There is no denying the formal achievement of Modern art. Some see a simultaneous loss of effective social commentary as Modernism advanced through the various abstractionists’ adventures in painting and sculpture. The works of certain mid 20th Century African American artists, such as Elizabeth Catlett and Benny Andrews, contradict this notion. These artists utilized the formal strength of modernism to advance and articulate their strong socio-political views. Despite their powerful blending of abstract expression and representational content, both artists were ignored or openly discouraged by the art world establishment. Catlett was forced to leave the United States in order to voice her political beliefs and Andrews was discouraged by his dealer from depicting black themes. Without hesitation, these two artists demonstrated a determination and capacity to address the substance of a people. They each asserted the validity of their own lives and the humanity around them, communicating a spiritual dignity that still resonates today. We feel fortunate and proud to have the opportunity to present the paintings of Benny Andrews and the sculpture of Elizabeth Catlett, two modern masters, to our audience.
Elizabeth Catlett & Benny Andrews is presented in celebration of the Grand Opening of the Smithsonian National Museum of African American History and Culture. The NMAAHC is the 19th museum of the Smithsonian Institution and is located at the foot of the Washington Monument on the National Mall in Washington, DC. The museum provides for the collection, study, and establishment of programs and exhibitions related to African American life, history, art, and culture. It is a place where people can learn about the richness and diversity of the African American experience; it is a place of meaning, memory, reflection, laughter, and hope.
Elizabeth Catlett (American, 1915-2012) was born in Washington, DC where she lived until she graduated cum
laude from Howard University in 1935. Catlett went on to study painting at the University of Iowa and received the
first Masters of Fine Arts degree in sculpture in 1940. In 1947 she would begin studying at the Escuela de Pintura y
Escultura in Esmeralda, Mexico, and would later teach at the Universidad Nacional Autónomo de Mexico in Mexico
City. Elizabeth Catlett is represented in the collections of the National Museum of Woman in the Arts, The Art
Institute of Chicago, The Metropolitan Museum of Art, The Museum of Modern Art, and the Philadelphia Museum
of Art, among numerous other public, private, and university art collections.

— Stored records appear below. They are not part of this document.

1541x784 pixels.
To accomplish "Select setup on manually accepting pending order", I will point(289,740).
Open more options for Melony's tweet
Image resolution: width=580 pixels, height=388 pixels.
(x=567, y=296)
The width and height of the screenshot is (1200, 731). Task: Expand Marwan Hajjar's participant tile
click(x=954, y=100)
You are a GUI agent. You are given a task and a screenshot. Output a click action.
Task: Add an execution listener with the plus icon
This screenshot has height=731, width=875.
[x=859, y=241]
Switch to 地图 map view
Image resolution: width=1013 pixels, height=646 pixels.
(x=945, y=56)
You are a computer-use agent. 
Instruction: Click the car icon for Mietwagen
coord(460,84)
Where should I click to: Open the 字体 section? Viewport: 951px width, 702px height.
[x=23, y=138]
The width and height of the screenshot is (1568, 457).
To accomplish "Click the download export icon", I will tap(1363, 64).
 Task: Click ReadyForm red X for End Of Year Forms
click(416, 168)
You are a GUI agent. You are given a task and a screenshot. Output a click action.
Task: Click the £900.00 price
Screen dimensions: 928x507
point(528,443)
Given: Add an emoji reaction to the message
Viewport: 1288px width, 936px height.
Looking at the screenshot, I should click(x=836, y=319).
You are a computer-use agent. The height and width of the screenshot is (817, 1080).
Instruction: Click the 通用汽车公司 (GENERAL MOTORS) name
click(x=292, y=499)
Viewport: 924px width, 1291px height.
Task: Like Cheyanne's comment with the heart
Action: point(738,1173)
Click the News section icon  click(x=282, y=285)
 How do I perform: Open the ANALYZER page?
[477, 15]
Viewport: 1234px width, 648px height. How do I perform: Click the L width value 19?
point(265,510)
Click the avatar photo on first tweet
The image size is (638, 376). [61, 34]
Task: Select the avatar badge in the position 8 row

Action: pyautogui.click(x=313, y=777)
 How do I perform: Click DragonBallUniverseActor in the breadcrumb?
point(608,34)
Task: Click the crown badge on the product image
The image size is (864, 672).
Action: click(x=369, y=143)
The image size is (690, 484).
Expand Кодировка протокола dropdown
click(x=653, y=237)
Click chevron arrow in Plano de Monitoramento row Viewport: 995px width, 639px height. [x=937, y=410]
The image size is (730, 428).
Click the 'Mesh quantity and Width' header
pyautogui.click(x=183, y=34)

Benny Andrews (American, 1930-2006) was born in Plainview, GA and received a scholarship to attend Fort Valley
State University from 1948-1950. Andrews would go on to serve in the United States Air Force as a Staff Sergeant
until 1953. He later travelled to Chicago, IL in 1954 to study at the School of the Art Institute of Chicago. Benny
Andrews is represented in a number of collections including the Metropolitan Museum of Art, The Museum of
Modern Art, The Studio Museum in Harlem, The Art Institute of Chicago, The High Museum of Art, The National
Museum of African Art among others.
HEMPHILL was founded in Washington DC in 1993. The exhibition schedule features modern & contemporary art
in all media by artists ranging from emerging to mid-career to modern masters.